Other anti-inflammatory agents useful in the methods of the invention include salicylates, such as, for example, salicilic acid, acetyl salicylic acid, choline salicylate, magnesium salicylate, sodium salicylate, olsalazine, and salsalate.

Other anti-inflammatory agents useful in the methods of the invention include cyclooxygenase (COX) inhibitors. COX catalyzes the conversion of arachidonate to prostaglandin H2 (PGH2); a COX inhibitor inhibits this reaction. COX is also known as prostaglandin H synthase, or PGH synthase. Two Cox genes, Cox-1 and Cox-2 have been isolated in several species. COX-2 is tightly regulated in most tissues and usually only induced in abnormal conditions, such as inflammation, rheumatic and osteo-arthritis, kidney disease and osteoporosis. COX-1 is believed to be constitutively expressed so as to maintain platelet and kidney function and integral homeostasis. Typical COX inhibitors useful in the methods of the invention include etodolac, celebrex, meloxicam, piroxicam, nimesulide, nabumetone, and rofecoxib.

Statins

Statin drugs are currently the most therapeutically effective drugs available for reducing the level of low-density lipoproteins (LDL) in the blood stream of a patient at risk for cardiovascular disease. They function by limiting cholesterol biosynthesis by inhibiting the enzyme HMG—CoA reductase. They include lovastatin, pravastatin, simvastatin, compactin (mevastatin), atorvastatin, fluvastatin, and cerivastatin. All these statin drugs share a common mechanism of action and have similar toxicity profiles.

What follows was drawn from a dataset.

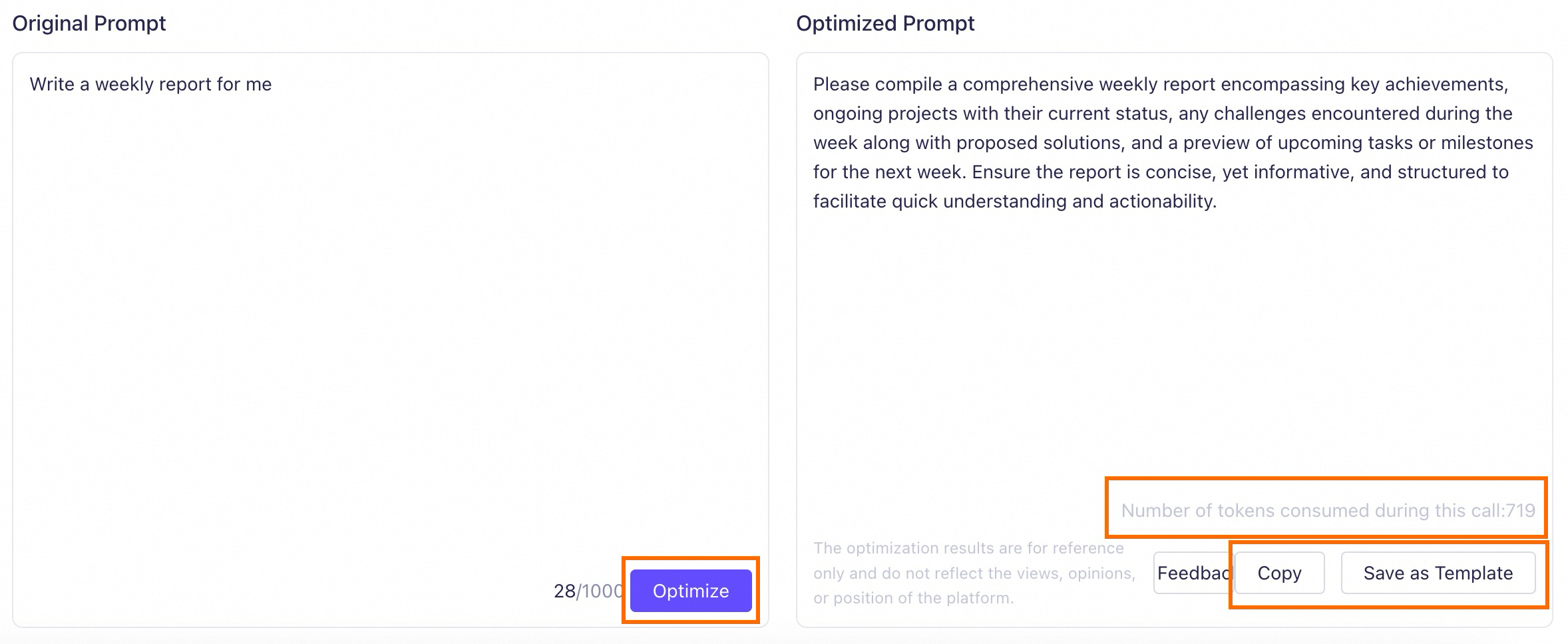This screenshot has width=1568, height=644.
Task: Copy the optimized prompt
Action: pos(1279,573)
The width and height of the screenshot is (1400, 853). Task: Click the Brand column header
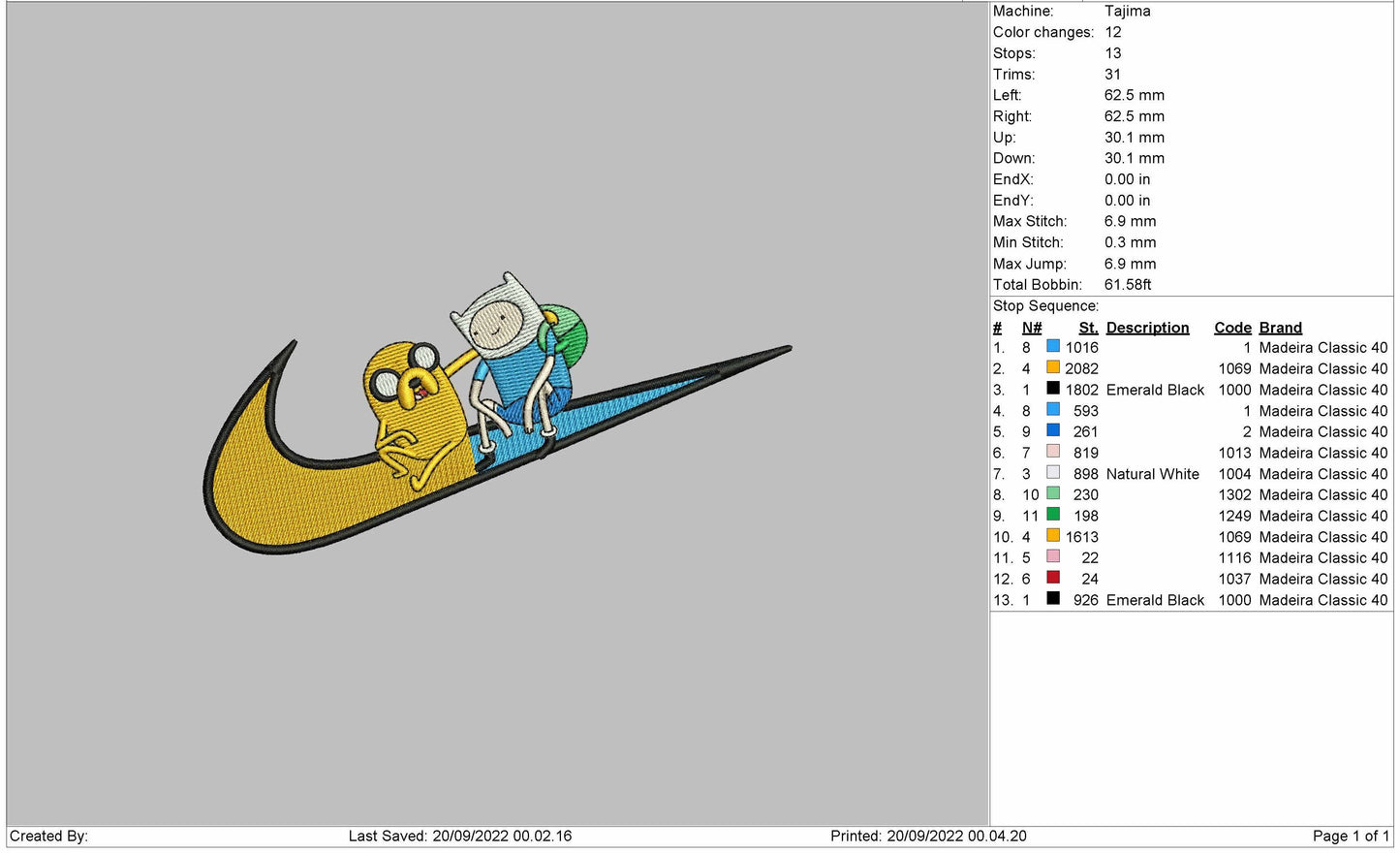coord(1280,328)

For example, simvastatin is the common medicinal name of the chemical compound butanoicacid, 2,2-dimethyl-,1,2,3,7,8,8a-hexahydro-3,7-dimethyl-8-[2-(tetrahydro-4-hydroxy-6-oxo-2H-pyran-2-yl)-ethyl]-1-naphthalenyl ester, [1S*-[1a,3a,7b,8b(2S*,4S),-8ab]]. (CAS Registry No. 79902-63-9.).

Lovastatin is the common medical name of the chemical compound [1S-[1.alpha.(R*),3.alpha.,7.beta.;8.beta.(2S*,4S*),8a.beta.]]-1,2,3,7,8,8a-hexahydro-3,7-dimethyl-8-[2-(tetr ahydro-4-hydroxy-6-oxo-2H-pyran-2-yl ethyl]-1-naphthalenyl 2-methylbutanoate. (CAS Registry No. 75330-75-5.)

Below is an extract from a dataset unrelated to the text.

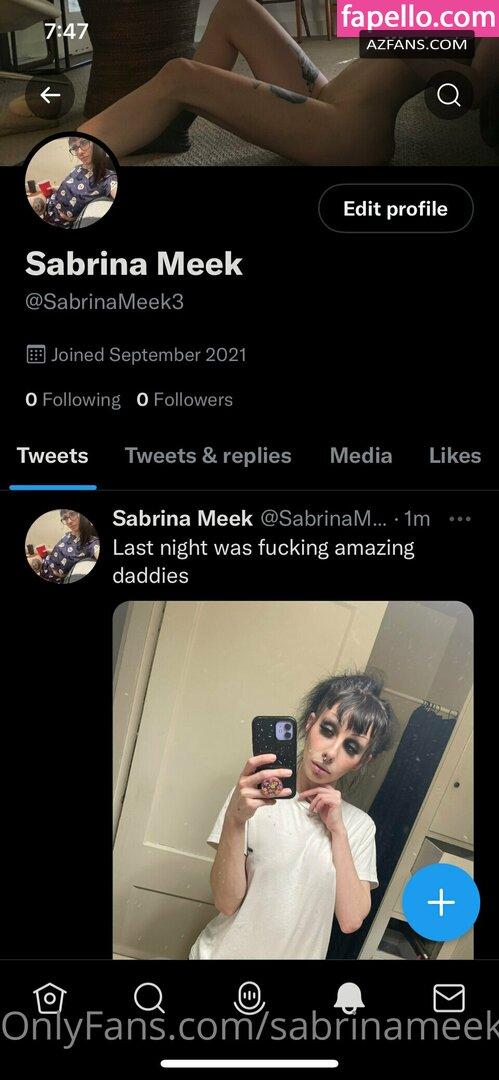Open the tweet's three-dot options menu
The height and width of the screenshot is (1080, 499).
pos(460,519)
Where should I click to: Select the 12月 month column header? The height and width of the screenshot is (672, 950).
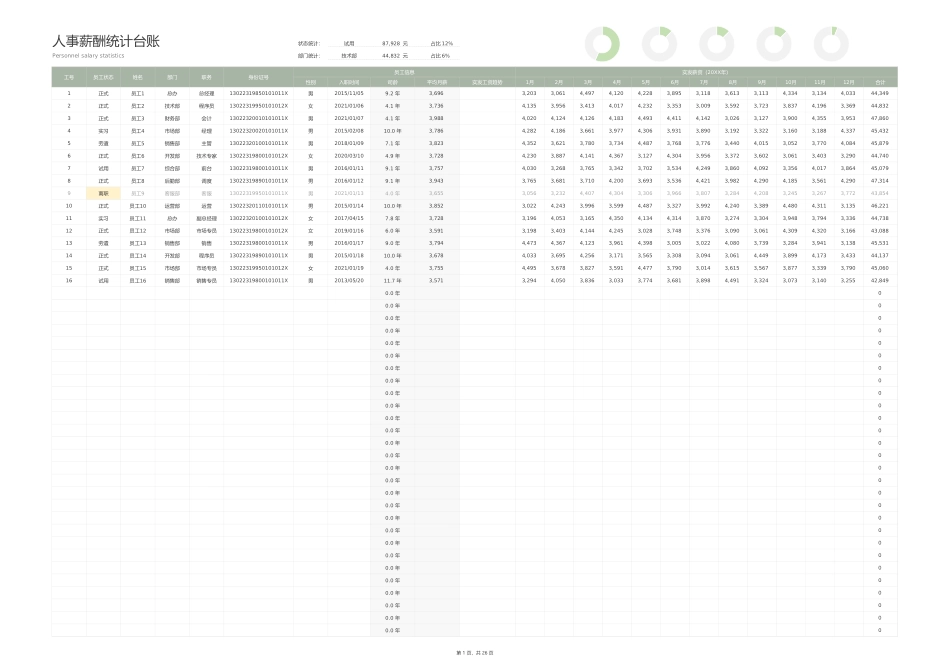click(848, 82)
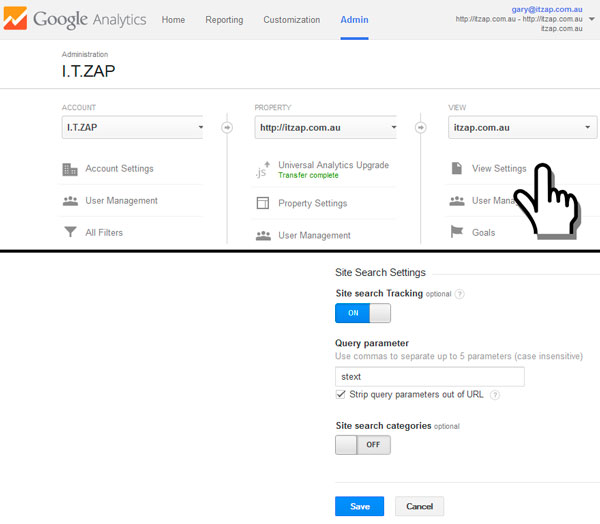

Statin compounds are also known to have the metabolic effect of directly enhancing bone growth (U.S. Pat. No. 6,376,476). Use of at least one compund classified as statin by virtue of its ability to inhibit HMG—CoA reductase will help to stimulate the growth of bone tissue when this bioactive agent is released from the composite implanted in the body. According to the current knowledge, simvastatin is preferred among statins in the present invention, because in clinical research it has proved advantageous on account of BMP-2.

Bioabsorbable Polymers

By bioabsorbable polymer is understood a synthetic or naturally derived bioabsorbable, biocompatible polymer that is absorbable (resorbable) in tissue conditions, i.e. once implanted in a living mammalian body. Synthetic polymers can include poly-α-hydroxy acids (e.g. polylactides, polycaprolactones, polyglycolides and their copolymers, such as lactide/glycolide copolymers and lactide/caprolactone copolymers), polyanhydrides, polyorthoesters, polydioxanone, segmented block copolymers of polyethylene glycol and polybutylene terephtalate (Polyactive™), poly(trimethylene-carbonate) copolymers, tyrosine derivative polymers, such as tyrosine-derived polycarbonates, poly(ester-amides), polyamides, polyoxalates, polyacetals, polyiminocarbonates, polyurethanes, polyphosphonates or injectable polymers such as polypropylenefumarates. This last polymer group can be cross-linked after injecting onto surface of a reinbforced or self-reinforced product to form a thin layer. This layer can include bioactive agents or they can be absent. Suitable bioabsorbable polymers to be used as matrix materials in manufacturing of composites of the present invention are mentioned e.g. in U.S. Pat. Nos. 4,968,317, 5,618,563, FI Patent No. 98136, FI Patent No. 100217B, and in “Biomedical Polymers” edited by S. W. Shalaby, Carl Hanser Verlag, Munich, Vienna, New York, 1994 and in many references cited in the above publications.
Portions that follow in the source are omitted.